Your goal:
Go through the lines below and copy each one that holds the string "Expert".

The data:
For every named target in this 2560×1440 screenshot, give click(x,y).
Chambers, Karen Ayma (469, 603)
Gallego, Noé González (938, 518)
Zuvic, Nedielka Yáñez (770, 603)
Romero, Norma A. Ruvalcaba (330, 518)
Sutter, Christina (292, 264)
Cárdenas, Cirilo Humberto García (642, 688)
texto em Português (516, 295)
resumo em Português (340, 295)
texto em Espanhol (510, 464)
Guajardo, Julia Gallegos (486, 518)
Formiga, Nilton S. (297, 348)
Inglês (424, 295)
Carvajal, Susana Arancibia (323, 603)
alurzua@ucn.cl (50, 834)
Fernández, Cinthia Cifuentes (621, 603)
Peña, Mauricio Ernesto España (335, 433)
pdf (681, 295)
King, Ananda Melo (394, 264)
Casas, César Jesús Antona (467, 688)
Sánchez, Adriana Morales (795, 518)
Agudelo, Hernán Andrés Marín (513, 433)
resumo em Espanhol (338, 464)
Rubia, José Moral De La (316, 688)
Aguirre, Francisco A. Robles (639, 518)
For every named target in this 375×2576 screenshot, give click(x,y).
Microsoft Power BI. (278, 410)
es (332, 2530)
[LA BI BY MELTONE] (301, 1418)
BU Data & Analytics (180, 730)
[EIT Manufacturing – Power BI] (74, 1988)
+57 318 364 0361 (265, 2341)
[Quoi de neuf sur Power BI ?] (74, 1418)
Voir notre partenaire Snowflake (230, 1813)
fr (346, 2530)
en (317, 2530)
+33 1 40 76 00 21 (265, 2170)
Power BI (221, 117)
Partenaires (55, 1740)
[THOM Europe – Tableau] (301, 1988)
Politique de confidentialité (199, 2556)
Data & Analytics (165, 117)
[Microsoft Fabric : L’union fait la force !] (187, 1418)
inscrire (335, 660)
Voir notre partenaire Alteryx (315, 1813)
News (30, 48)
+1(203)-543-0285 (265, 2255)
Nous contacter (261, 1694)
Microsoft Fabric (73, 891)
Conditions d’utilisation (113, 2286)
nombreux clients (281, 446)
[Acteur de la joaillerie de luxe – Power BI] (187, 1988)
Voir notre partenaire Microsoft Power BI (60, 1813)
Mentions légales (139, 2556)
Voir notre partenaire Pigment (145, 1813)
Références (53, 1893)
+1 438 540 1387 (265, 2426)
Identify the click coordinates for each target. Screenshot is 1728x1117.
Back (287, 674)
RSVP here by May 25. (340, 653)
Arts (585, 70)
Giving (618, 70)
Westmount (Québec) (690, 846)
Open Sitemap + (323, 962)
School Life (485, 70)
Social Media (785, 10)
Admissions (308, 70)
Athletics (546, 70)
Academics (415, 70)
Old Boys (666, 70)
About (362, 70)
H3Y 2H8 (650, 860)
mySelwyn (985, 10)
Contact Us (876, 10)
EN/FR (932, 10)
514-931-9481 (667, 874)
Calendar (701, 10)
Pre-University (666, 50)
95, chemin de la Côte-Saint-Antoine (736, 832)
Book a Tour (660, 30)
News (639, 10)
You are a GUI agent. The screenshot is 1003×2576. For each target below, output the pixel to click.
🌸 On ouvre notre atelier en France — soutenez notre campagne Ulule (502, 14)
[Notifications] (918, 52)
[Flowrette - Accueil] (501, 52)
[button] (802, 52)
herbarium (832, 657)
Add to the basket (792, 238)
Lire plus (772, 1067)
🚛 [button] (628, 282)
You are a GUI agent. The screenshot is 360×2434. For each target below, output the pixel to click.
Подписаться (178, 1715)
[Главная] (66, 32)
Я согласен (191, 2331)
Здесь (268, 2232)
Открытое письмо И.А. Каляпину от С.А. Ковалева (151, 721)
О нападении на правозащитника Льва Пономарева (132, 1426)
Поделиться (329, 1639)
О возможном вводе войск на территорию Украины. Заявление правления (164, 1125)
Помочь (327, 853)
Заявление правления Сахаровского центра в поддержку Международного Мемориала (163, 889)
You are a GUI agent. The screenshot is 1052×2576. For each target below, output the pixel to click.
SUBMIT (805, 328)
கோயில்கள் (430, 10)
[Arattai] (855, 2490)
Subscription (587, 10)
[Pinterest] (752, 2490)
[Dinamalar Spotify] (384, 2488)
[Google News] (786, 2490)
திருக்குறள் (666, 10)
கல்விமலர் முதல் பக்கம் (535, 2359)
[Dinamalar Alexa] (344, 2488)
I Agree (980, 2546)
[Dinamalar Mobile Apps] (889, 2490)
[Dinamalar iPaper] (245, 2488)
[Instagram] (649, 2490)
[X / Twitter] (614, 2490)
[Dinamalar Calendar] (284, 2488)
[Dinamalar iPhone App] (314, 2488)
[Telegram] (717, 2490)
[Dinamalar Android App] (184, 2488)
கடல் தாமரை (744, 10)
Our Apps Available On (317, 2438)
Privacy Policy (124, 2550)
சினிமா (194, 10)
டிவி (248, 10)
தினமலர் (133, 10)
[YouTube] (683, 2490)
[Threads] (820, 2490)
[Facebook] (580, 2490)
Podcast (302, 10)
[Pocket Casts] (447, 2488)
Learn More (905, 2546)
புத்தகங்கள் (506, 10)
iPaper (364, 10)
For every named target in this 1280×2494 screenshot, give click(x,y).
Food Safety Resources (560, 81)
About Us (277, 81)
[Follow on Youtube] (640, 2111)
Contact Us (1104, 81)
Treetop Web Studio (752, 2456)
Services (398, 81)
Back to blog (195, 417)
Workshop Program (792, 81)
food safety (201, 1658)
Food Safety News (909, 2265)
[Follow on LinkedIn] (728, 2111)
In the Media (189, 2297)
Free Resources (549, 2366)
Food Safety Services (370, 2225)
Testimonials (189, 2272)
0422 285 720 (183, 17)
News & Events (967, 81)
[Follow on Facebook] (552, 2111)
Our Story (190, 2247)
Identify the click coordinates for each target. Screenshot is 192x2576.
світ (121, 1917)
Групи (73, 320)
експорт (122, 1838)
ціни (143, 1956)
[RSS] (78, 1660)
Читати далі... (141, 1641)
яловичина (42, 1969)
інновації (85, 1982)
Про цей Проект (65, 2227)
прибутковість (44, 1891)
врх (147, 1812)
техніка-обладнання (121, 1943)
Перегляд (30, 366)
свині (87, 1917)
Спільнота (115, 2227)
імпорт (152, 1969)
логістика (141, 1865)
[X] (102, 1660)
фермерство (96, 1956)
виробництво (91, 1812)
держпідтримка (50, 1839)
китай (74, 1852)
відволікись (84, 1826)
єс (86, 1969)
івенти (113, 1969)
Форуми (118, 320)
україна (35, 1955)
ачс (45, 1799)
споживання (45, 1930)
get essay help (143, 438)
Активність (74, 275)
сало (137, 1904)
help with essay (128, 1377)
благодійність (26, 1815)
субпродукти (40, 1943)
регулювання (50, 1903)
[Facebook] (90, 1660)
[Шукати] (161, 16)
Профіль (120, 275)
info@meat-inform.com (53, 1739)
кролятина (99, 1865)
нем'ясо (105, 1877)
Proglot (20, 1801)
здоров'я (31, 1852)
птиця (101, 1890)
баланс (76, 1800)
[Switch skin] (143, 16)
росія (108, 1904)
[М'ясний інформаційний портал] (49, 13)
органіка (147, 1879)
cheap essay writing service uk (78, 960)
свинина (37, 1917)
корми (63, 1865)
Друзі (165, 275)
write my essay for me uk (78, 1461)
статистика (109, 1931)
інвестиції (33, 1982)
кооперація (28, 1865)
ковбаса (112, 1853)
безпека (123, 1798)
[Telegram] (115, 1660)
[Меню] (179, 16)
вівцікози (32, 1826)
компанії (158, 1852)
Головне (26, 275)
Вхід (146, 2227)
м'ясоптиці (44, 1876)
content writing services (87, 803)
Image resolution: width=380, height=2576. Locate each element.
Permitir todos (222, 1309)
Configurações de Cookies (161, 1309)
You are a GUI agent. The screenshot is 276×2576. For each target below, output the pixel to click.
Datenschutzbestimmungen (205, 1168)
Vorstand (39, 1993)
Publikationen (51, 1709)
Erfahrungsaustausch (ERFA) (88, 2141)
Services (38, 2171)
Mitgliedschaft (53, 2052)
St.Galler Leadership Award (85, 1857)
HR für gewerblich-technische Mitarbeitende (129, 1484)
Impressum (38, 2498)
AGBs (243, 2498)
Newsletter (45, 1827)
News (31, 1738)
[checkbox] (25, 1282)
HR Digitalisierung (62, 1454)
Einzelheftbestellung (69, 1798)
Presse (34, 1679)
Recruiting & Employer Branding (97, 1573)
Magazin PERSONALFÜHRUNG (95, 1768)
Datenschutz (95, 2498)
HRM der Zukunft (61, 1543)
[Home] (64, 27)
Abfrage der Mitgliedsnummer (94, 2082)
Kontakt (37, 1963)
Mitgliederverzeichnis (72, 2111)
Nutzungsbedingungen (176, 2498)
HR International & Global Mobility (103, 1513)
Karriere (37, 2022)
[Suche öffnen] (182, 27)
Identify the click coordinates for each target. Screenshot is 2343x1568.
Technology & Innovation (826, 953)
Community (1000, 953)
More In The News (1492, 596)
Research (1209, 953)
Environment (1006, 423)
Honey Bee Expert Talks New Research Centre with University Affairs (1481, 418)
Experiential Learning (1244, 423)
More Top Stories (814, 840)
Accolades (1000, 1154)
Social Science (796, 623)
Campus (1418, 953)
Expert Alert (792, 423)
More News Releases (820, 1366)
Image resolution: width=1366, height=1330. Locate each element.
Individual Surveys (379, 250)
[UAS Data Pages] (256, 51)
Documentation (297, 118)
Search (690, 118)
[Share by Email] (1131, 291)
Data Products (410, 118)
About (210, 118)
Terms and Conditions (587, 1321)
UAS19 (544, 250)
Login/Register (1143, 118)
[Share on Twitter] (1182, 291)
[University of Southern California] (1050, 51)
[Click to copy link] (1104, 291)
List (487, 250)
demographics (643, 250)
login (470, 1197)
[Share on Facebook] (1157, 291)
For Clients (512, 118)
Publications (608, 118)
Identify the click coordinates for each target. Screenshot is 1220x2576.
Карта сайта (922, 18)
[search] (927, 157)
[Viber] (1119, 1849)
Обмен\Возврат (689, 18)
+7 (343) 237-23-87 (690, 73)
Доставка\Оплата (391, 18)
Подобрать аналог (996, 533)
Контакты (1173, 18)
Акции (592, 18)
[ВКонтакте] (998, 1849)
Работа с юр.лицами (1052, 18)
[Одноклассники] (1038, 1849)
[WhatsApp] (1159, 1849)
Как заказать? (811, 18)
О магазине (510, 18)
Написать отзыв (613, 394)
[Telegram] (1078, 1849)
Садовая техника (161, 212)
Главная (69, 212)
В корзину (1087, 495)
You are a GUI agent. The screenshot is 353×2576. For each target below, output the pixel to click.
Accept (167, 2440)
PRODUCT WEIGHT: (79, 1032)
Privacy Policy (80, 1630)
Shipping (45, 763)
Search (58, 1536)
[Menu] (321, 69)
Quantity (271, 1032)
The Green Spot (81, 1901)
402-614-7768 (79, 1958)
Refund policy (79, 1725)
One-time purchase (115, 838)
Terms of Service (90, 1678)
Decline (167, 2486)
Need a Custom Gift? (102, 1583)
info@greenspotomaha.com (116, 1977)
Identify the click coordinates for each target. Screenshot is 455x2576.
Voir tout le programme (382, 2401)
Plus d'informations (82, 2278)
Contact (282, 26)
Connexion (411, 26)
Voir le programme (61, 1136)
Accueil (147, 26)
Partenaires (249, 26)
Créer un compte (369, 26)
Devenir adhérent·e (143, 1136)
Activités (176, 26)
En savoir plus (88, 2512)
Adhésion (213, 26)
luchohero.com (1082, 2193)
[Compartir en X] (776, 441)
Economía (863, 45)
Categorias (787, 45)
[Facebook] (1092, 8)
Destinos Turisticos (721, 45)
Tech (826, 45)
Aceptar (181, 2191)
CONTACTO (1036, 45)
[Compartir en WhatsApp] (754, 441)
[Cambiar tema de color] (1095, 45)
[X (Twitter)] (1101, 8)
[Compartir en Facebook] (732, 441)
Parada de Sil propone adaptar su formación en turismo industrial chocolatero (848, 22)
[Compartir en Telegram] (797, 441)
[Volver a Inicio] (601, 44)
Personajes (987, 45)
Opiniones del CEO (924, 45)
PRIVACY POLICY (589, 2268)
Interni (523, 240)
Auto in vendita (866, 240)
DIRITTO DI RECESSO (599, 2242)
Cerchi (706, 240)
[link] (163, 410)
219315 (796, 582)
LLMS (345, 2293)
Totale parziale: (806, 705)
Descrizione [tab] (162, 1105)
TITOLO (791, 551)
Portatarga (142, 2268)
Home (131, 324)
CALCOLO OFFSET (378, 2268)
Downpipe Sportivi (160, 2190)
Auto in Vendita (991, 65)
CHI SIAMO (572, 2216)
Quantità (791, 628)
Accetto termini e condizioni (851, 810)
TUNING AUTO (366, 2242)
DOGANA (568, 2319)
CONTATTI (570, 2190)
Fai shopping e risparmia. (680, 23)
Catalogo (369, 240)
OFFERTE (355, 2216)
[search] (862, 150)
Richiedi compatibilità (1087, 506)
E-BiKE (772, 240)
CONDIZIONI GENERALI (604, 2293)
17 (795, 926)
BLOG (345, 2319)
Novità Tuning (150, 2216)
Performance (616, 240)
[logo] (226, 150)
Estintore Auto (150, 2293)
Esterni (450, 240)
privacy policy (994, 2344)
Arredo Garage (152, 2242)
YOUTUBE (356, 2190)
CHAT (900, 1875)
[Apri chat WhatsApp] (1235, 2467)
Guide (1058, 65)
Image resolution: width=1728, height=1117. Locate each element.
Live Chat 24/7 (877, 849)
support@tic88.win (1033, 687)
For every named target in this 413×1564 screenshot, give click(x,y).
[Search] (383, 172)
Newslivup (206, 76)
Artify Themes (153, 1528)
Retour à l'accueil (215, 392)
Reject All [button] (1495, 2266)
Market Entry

Expected answer:
Honey Bee Expert Talks New Research Centre with University Affairs (1481, 418)
Expert Alert (792, 423)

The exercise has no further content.